The history of Complete Streets in California
This isn’t CalBike’s or Senator Wiener’s first attempt to pass a Complete Streets Bill. CalBike and our allies campaigned hard for SB 127, the Complete Streets for Active Living Bill, in 2019. The bill, which would have required Caltrans to consider adding elements to make biking and walking safer each time it repaved a state-controlled road, made it through the legislature only to be vetoed by Governor Gavin Newsom. In his veto statement, the governor said the law wasn’t needed because Caltrans already had a Complete Streets policy and would take the steps required by the bill.

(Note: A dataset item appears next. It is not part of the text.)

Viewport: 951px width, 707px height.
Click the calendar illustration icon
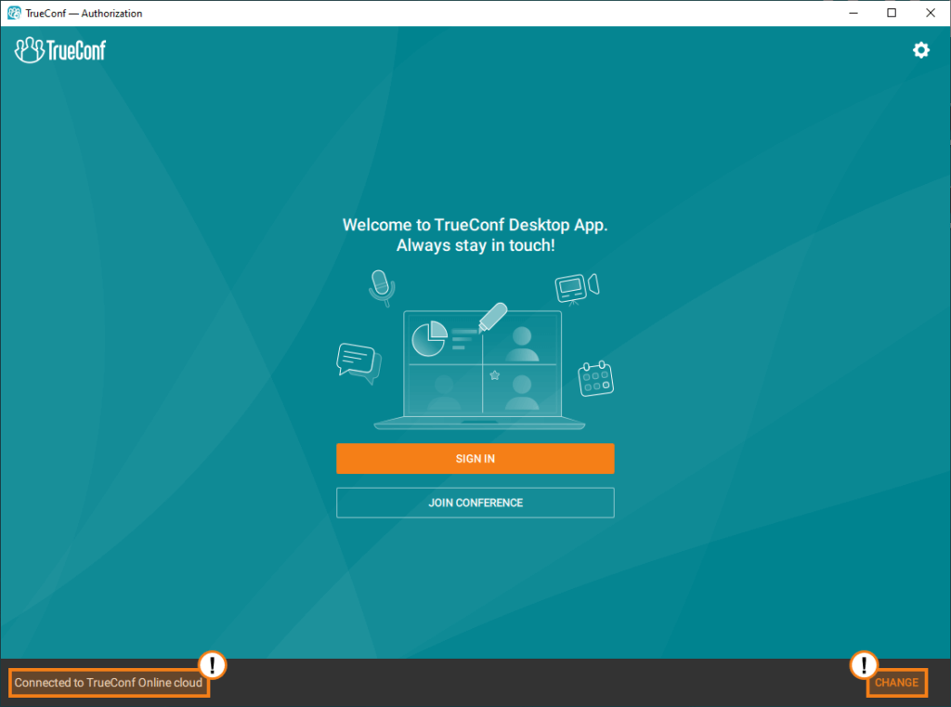point(594,378)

Five years later, Caltrans has updated its Complete Streets policies and does include consideration of biking and walking in many project plans. On projects like the San Pablo Avenue Corridor Project, Caltrans hasn’t stood in the way of significant roadway changes to improve active transportation. But, as CalBike’s recent user survey showed, our state road system doesn’t serve the needs of people who get around by bike or on foot. In many projects, the Complete Streets elements selected by Caltrans represent the bare minimum of improvements for people biking and walking; in some projects, cost is used to justify these mediocre facilities, and in others, to justify the absence of Complete Streets elements altogether. We need the 2024 Complete Streets Bill to codify the approach to roadway improvements that the Caltrans Complete Streets policy promised but has not delivered.

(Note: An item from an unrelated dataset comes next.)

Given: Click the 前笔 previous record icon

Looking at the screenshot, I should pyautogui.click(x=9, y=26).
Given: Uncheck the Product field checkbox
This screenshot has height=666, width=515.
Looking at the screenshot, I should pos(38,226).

What’s in the 2024 Complete Streets Bill?
The new Complete Streets Bill includes many of the elements of SB 127, Senator Wiener’s 2019 Complete Streets legislation, but with several notable improvements.
Similar to the earlier bill, SB 960 requires “all transportation projects funded or overseen by the department to provide comfortable, convenient, and connected complete streets facilities unless an exemption is documented and approved[.]”
However, it goes a step further and mandates the California Transportation Commission (CTC) to develop 4-year and 10-year objective targets. The key word is “objective.” By setting objective targets and requiring plain language reporting of progress, the bill holds Caltrans accountable for meeting California’s climate goals for its transportation sector.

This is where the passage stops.